The estimated swift fox dispersal distances, the fact that reintroductions began almost 20 years prior to our sampling (which is equivalent to 4–10 generations), and release sites being separated by about 200 km, suggest that there has been sufficient time for colonization and mixing of individuals to allow equilibrium to be reached. Dispersal patterns we identified within, but not between, clusters help to explain slight east–west differences in genetic structure. Clusters with a small amount of migration will ensure the maintenance of genetic variation, while still allowing divergence. Limited gene flow between the clusters may have two advantages; genetic exchange is sufficient to limit inbreeding, but such occurrences are infrequent enough to reduce the likelihood or rate of potential disease spread.
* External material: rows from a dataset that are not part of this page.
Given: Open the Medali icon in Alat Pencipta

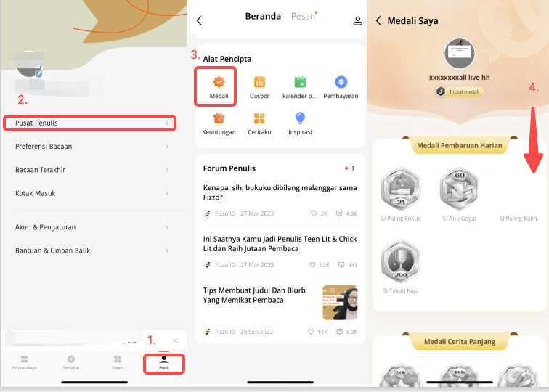Looking at the screenshot, I should tap(219, 82).
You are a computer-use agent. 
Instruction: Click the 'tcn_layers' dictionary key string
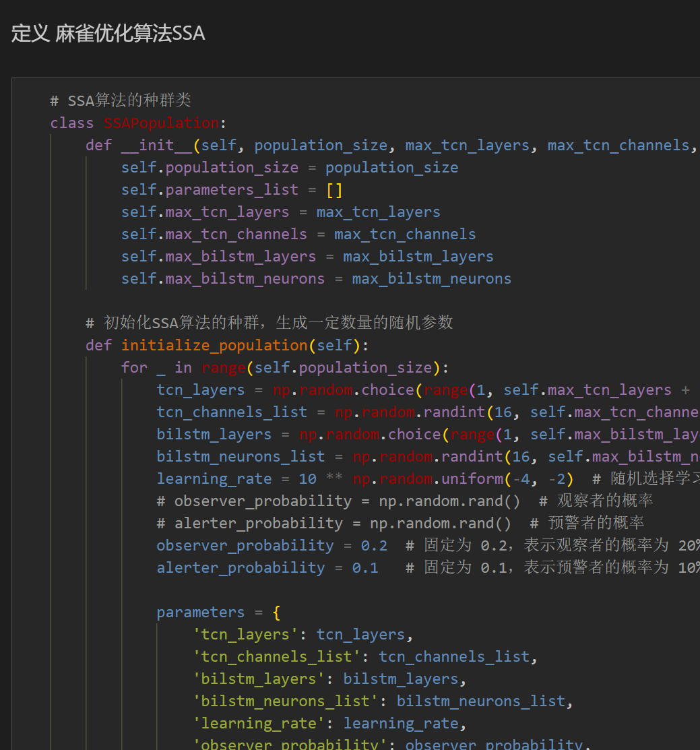244,634
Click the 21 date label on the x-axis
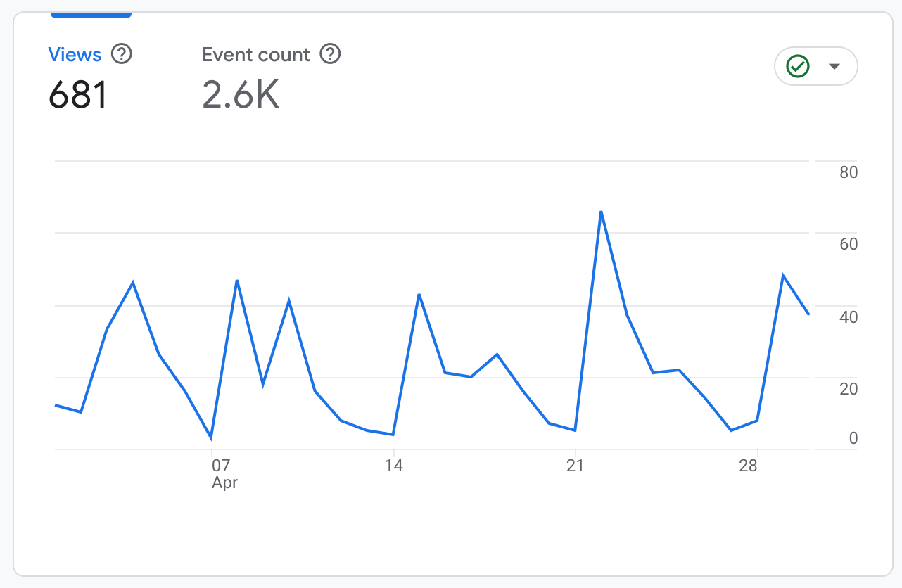 click(x=576, y=466)
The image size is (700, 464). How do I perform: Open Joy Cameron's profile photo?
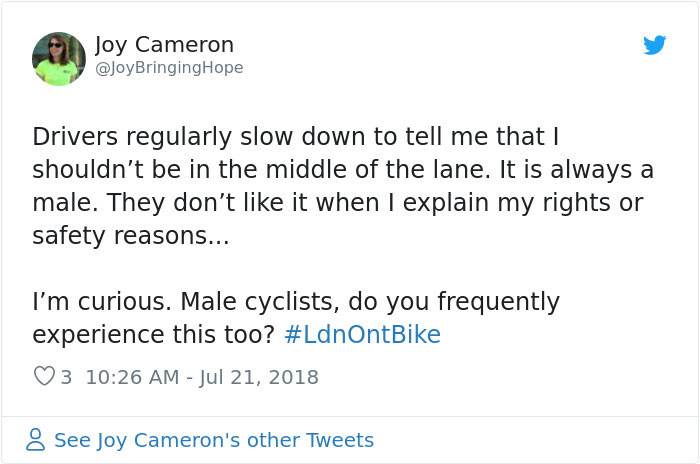click(x=59, y=59)
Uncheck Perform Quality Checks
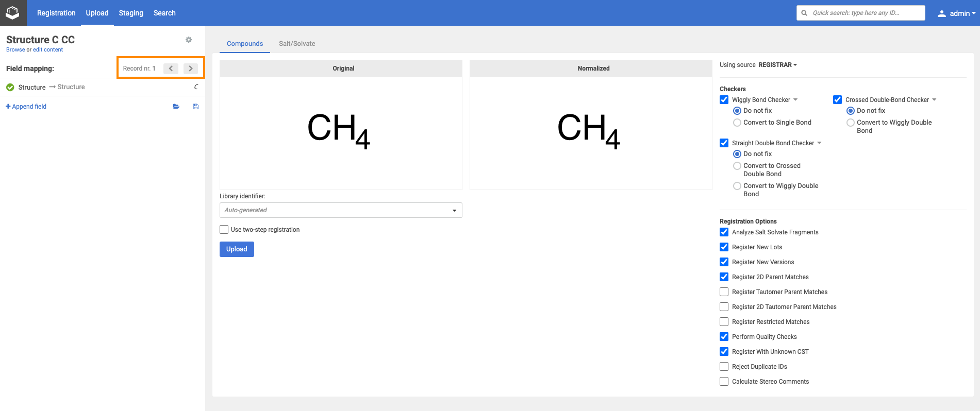980x411 pixels. (724, 337)
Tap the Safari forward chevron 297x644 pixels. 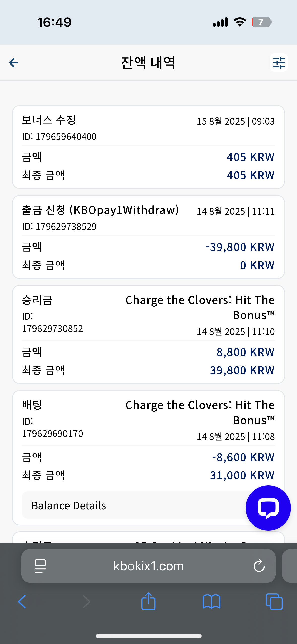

The recent decrease in swift fox abundance (Moehrenschlager & Moehrenschlager, 2018), coupled with our finding that swift fox dispersal is frequent across the international border, implies that demographic recovery in one country is going to be particularly sensitive to management actions in the other country. This highlights the need for coordinated management on a small scale. With swift foxes having the highest level of protection in Canada, and no federal protection in the USA (https://ecos.fws.gov/ecp0/profile/speciesProfile?spcode=A085), accessed 15 September 2018), the risk exists that incentives for protection in Montana could be weaker than in Canada. However, recent developments in Canada have increased the potential use of strychnine in powder or liquid from within the swift fox range (https://www.canada.ca/en/health-canada/services/consumer-product-safety/pesticidespestmanagement/public/consultations/proposed-re-evaluation-decisions/2018/strychnine/document.html, accessed Apr 16, 2019). Wildlife managers in both countries need to balance competing stakeholder pressures. The recent decrease of foxes has already prompted positive action by Montana Fish, Wildlife and Parks to decrease fur harvest levels by two thirds. Nevertheless, our results regarding large dispersal distances suggest that any fox could theoretically have young that disperse to the neighbouring country; as such, further restrictions to poison-use or fur harvest should be considered, until the population reaches viable levels. Using population genetics we have been able to understand the scale of demographic processes, which has yielded management-level insights for the swift fox. Beyond this system, our approach can help provide the information needed to motivate the alignment of protective legislation across borders for other species of conservation concern.

Acknowledgements

We are grateful to the funders who supported the genetic analyses: Husky Energy, Canadian Wildlife Federation, Alberta Environment and Parks (AEP), and ATB Financial. We are appreciative of the funders who made significant contributions to the swift fox surveys that made hair collection possible: Alberta Conservation Association; AEP; Agriculture and Agri-Food Canada; Environment Canada; Husky Energy; The Fairmont Palliser; Montana Fish, Wildlife and Parks; Parks Canada; Saskatchewan Environment and Resource Management, Wildlife Preservation Canada, Wildlife Trust and World Wildlife Fund. Special thanks to specific individuals in these organizations: P. Fargey, H. Harris, C. Moehrenschlager, R. Rauscher, R. Stoneberg, B. Giddings, B. Bristol and J. Nicholson. Finally, we thank T. Brichieri-Colombi for helping to provide GIS layers for the landscape genetic analysis, and J.M. Miller, the editors and two anonymous reviewers for providing valuable comments.

    Data accessibility

    Genotype data, including sample information (year captured, sex, age, location), will be uploaded to a publicly accessible repository (e.g. Dataverse) upon publication acceptance.